EXERCISE:
Keyword search on "Given": report each line of the records that contains it.

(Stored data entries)
____
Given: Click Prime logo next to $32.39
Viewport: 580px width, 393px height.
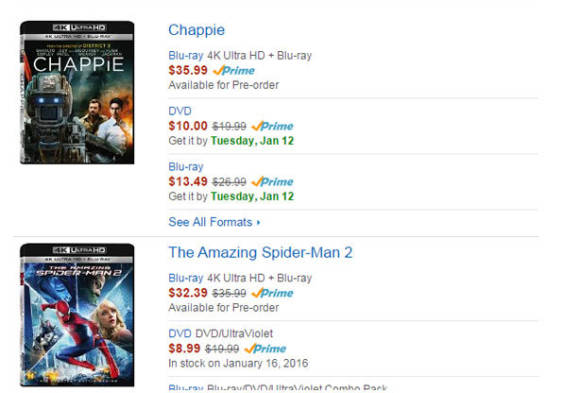Looking at the screenshot, I should pyautogui.click(x=272, y=293).
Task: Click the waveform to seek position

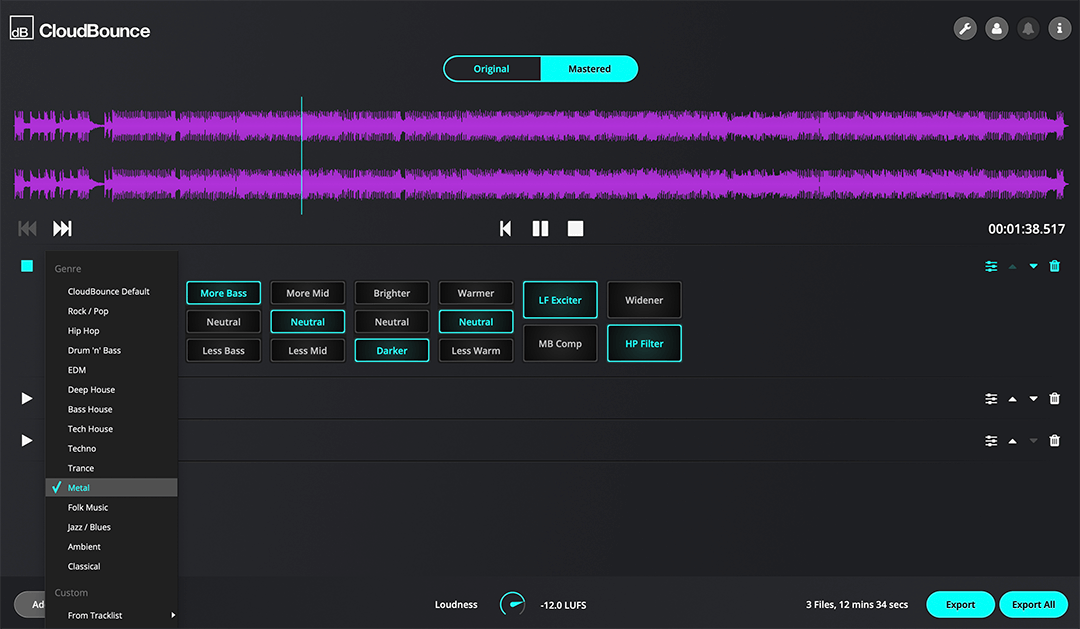Action: pyautogui.click(x=600, y=155)
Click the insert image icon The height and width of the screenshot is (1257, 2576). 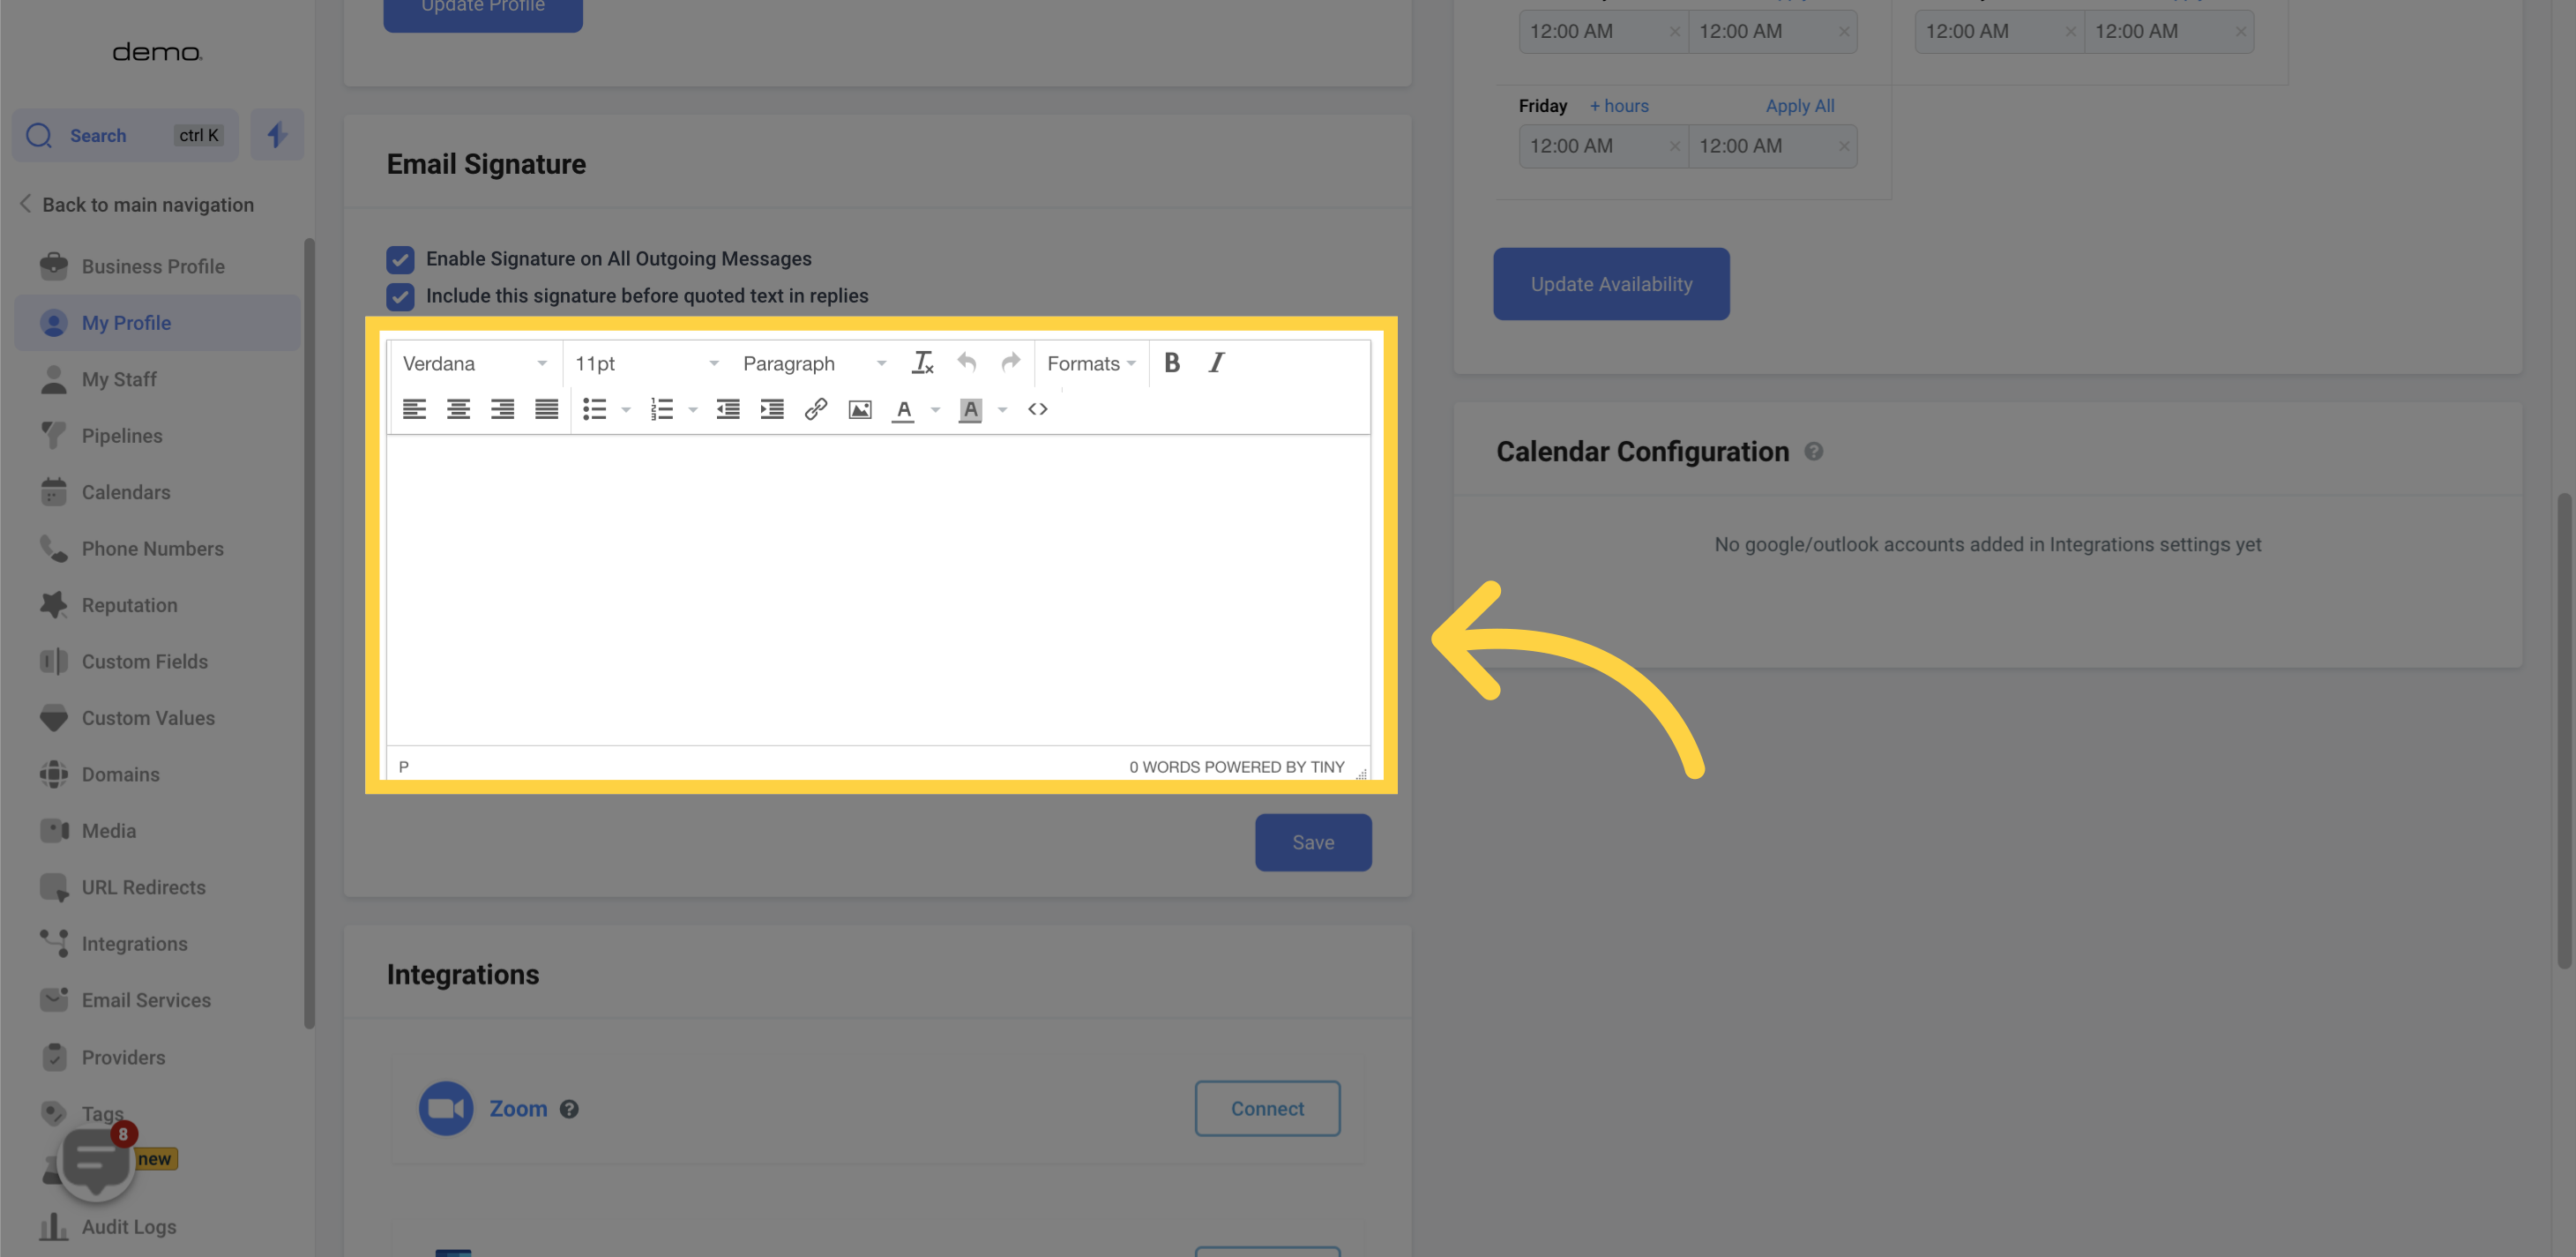pyautogui.click(x=859, y=409)
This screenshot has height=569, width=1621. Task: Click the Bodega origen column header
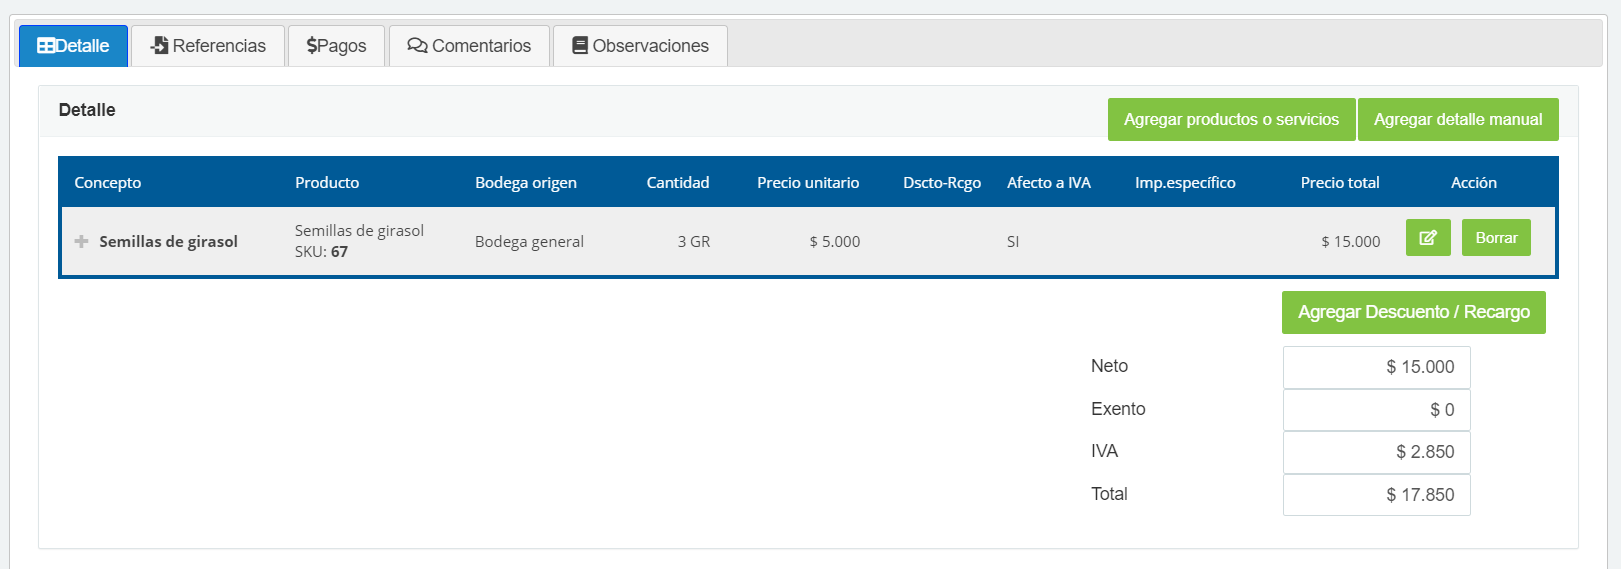click(525, 183)

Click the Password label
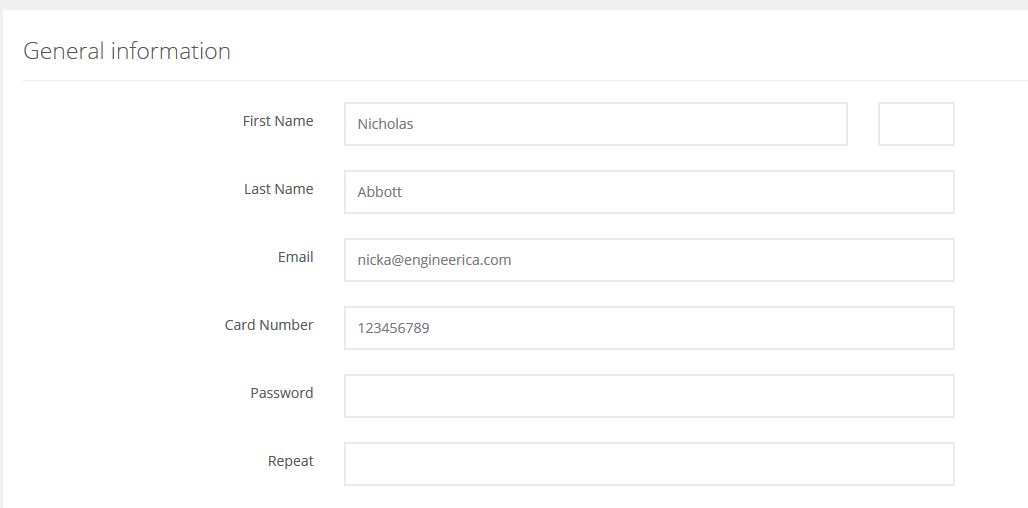[x=282, y=393]
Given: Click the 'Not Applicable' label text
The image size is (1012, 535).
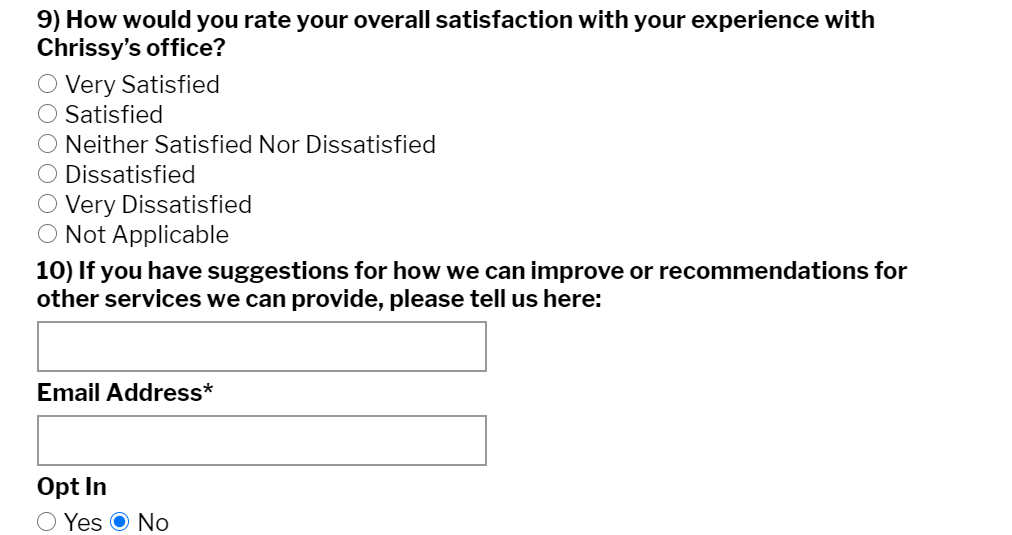Looking at the screenshot, I should click(x=147, y=235).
____
EXERCISE SOLUTION:
Given: Click Prime logo next to $32.39
Given: Click the 'Not Applicable' label text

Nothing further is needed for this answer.